ナマエを初めて見たのは酷く暗くて寒い夜のことだった。遠くから犬たちを駆る声が聞こえて俺たちの村にやって来たのはいつもの行商人だった。彼は逞しい男でかつては王宮の近衛兵だったとかどうとか大人たちが噂しているのを聞いたことがある。俺はそんな噂を信じる気にはなれなかった(恵まれた体格を持ち、能力もある者であれば近衛兵を辞するなど考えられないというのが俺の持論だ)が、貧しい村にはない目に鮮やかなあれこれを見せてくれる彼の訪れは素直に待ち遠しかった。
「ひと月ぶりだな、坊主」
犬ぞりから降りて荷物を下ろしていた行商人の男に近付けば、彼は俺に気付いたのか精悍な顔に笑みを浮かべて俺を見た。俺も僅かに笑みを浮かべて男に更に近付く。彼は俺のことを坊主と呼んだ。同年代の誰より背も高い俺だったが、彼の背はそれ以上に高く俺はいつもその顔を見上げるばかりだった。彼の挨拶に会釈を返して俺も男を手伝おうとそりに近付こうとしてふと、気付いた。まだほとんど荷物も解かない犬ぞりに誰か、いた。
「こ、こんにちは……!」
耳が壊れたのかと思った。或いは身体の頂点から足先に雷のような衝撃が抜けていったようなそんなありもしない想像が俺の頭の中を右から左に駆け抜けていった。そこにいたのは少女だった。俺と同じくらいの年の頃だろうか。高過ぎず低過ぎない耳に心地良い声が妙に俺の印象に残った。防寒着を着込んでなお、外気に晒され続けたのだろう頬と鼻が赤みを帯びていて少し痛々しくて、俺は咄嗟に家に帰って少女の為に湯を汲んで来てやりたくなった。勿論俺の内心など知りもしないだろう少女は犬ぞりから降りて怖々と俺の前に立つと「父がいつもお世話になっています……」と小さく呟く。今、彼女は何と言った。
「父……?」
「ああ、こいつは俺の娘だ。今回の行商から同行させてる。いずれは俺の後を継いでもらうことになるだろうから、まあよろしくしてやってくれ」
「……似ていない」
「母親似なんだよ!こいつの母親はそれはもう美人で……」
「お父さん……」
俺がうっかりと口にしたその言葉に大袈裟に食いついた男と、苦笑する少女は確かに似ていなかった。だが笑った時の二人の雰囲気がそっくりで俺の言葉は間違いであったと俺は心の中で俺自身の言葉を訂正した。一頻り妻の自慢をした男は(申し訳ないが聞いていなかった)満足そうに娘の頭を撫でてから、冗談めかしたように「惚れるなよ?」と言う。
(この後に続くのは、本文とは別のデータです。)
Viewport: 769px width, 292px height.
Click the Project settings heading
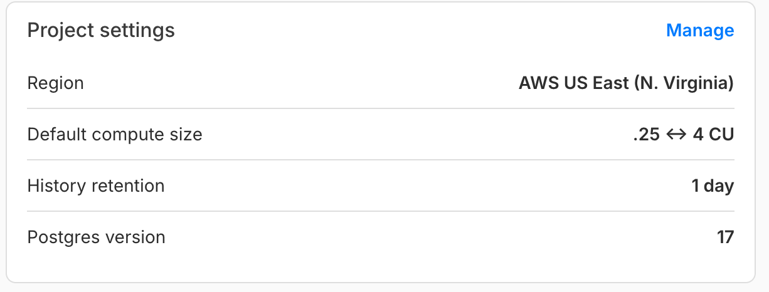101,31
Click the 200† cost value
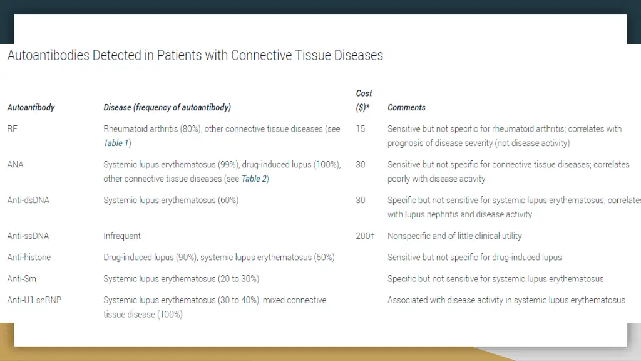The width and height of the screenshot is (641, 361). pos(365,236)
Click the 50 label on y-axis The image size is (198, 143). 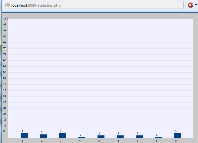pyautogui.click(x=5, y=78)
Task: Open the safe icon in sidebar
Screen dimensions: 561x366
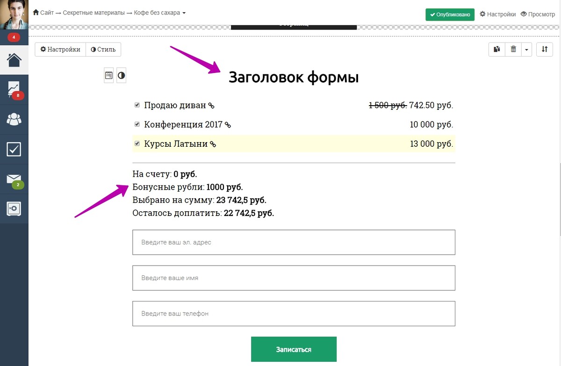Action: point(14,208)
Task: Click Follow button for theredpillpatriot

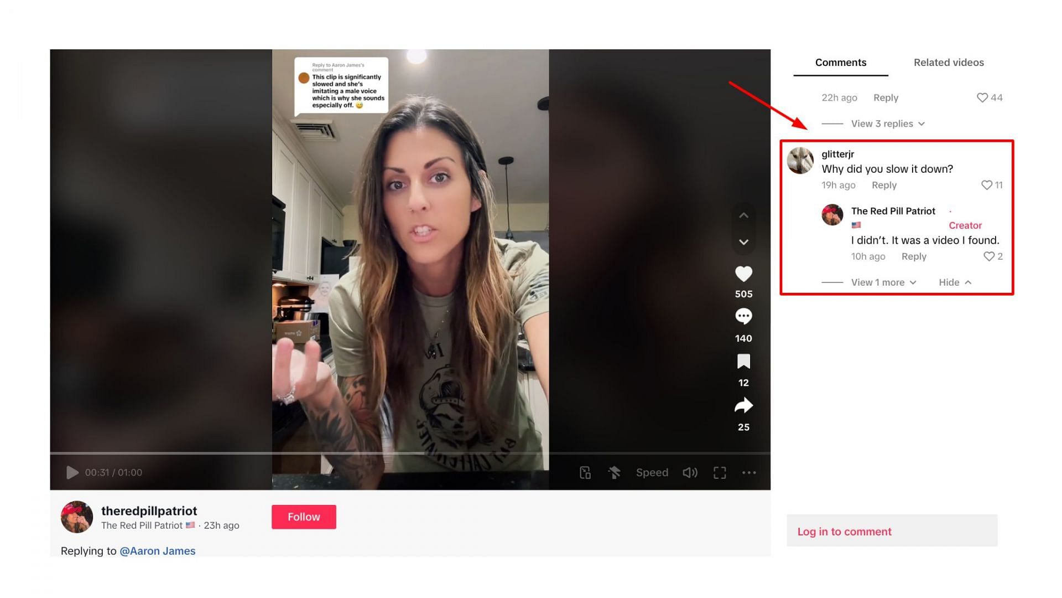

惚れる、その言葉に心臓が急に高く鳴った気がして俺は普通にしていることができなくて「はい」とも「いいえ」とも言えず曖昧に俯いた。それは少女も同じだったらしい。冷えて赤くなった頬を別の意味で赤らめて俯く。その柔らかな灰色の瞳が見えなくなってしまうことが少し残念だった。
「俺、ヴァシリ……」
何かを残念だと思うことなどほとんど無かった。だからこそ逃したくなかった。左手を服の裾で拭って手を差し出す。少女は弾かれたように顔を上げて、あわあわと狼狽えながら俺の手を握った。それは冷たかったけれど、柔らかな手だった。
「私、ナマエです……。よ、よろしく」
おずおずと少女の、ナマエの口角が持ち上がって笑みめいた表情が作られる。外気に晒されたせいか硬く強張ってはいたが確かな笑顔に何とも言えない感情が浮かび上がって消えた。例えるならば夕方遅くに漸く命じられた薪割りが終わって暖かな室内に入る時のような、そんな感情。
「ほら、ナマエ。坊主との挨拶も済んだならこっち手伝え」
「あ、はい。じゃあ、後でね、ヴァシリ」
突然名前を呼ばれたことに驚いて肩を揺らした隙にぱっと離された俺の手だったけれど、その手の内にはずっとナマエの温もりが残っている気がして俺はぼんやりと左手を見つめた。先ほどの感触を思い出そうとして俺の右手を左手で握ってみたけれど、それはただ硬いだけの俺の手でナマエの手の感触とは似ても似つかなかった。